Triphobo.com, Groople, GroupAbout and most other online travel planners provide information on hotel bookings, sightseeing, leisure sports and activities, transportation and travel packages. Groople and GroupAbout travel groups can build their own websites to address each travel group's individual needs. Through these customized websites, travel groups can share travel tips. Groople and GroupAbout have liaisons with travel agencies and companies; Groople is affiliaterd with Kayak.com, Travelocity and SideStep, and GroupAbout is affiliated with Orbitz and SideStep.

Hotel Planner allows travelers to name the place to which they wish to travel and specify their other travel wishes. All such information is recorded on the site. Hotel Planner then asks hotels in that place for online quotes. If the travel group agrees on a price, Hotel Planner designs website for online booking.

On Priceline.com, groups of five to nine travelers can book accommodations by submitting quotes or agreeing to posted rates. Meet Me In allows up to four people to travel from two different places, get together at one place and receive a discounted travel package. Hilton Hotels' e-Events permits travel groups to see the prices of rooms, book rooms and conference halls, and construct a tailor-made site. TripHub is affiliated with Alaska Airlines and Orbitz. The site recommends travel companies and agencies which would meet travelers' needs.

Triporama allows tourists to interact with one another and discuss tour itineraries so members of a travel group can reach consensus when finalizing travel plans. It connects travelers to the web portals of travel companies such as Cruiseshipcenters international, which promote package tours. Trip Planner enables travelers to obtain an accurate travel plan, permitting users to specify their starting and ending points and tentative departure and arrival times. It is associated with the New York City Transit Authority.
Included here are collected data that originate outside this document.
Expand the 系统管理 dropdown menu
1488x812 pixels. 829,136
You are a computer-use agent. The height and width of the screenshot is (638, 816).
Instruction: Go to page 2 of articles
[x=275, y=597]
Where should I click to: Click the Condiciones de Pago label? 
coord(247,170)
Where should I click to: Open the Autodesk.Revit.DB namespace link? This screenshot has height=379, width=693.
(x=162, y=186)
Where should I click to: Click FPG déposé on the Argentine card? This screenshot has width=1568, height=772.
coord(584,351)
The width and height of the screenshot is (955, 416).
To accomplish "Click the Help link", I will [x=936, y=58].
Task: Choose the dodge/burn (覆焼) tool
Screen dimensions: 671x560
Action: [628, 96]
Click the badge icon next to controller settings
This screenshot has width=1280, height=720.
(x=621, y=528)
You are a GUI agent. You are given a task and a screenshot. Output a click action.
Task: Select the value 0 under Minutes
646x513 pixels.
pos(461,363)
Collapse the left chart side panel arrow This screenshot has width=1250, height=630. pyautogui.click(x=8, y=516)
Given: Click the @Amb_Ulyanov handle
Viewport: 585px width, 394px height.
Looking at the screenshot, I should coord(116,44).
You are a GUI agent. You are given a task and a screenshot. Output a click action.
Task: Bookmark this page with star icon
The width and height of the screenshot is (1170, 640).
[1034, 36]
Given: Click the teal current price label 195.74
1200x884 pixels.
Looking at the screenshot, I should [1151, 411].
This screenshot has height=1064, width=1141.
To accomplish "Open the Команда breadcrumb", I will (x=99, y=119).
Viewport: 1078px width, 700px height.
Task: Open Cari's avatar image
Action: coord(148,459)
Online travel planners have been developed by hoteliers and sightseeing agencies. Carnival Cruise Lines' CarnivalConnections.com was developed to help travel groups plan their tours. InterContinental Hotels Group and Carlson Hotels Worldwide also provide travel groups with tailor-made websites for booking and payment. Some feel that online booking is not always cost-effective; larger groups may get better discounts if they do not restrict themselves to the Internet, booking trips face-to-face or through a travel agency.

===Special interests===
Marco software is an online diary planner for wine enthusiasts, gardeners and photographers.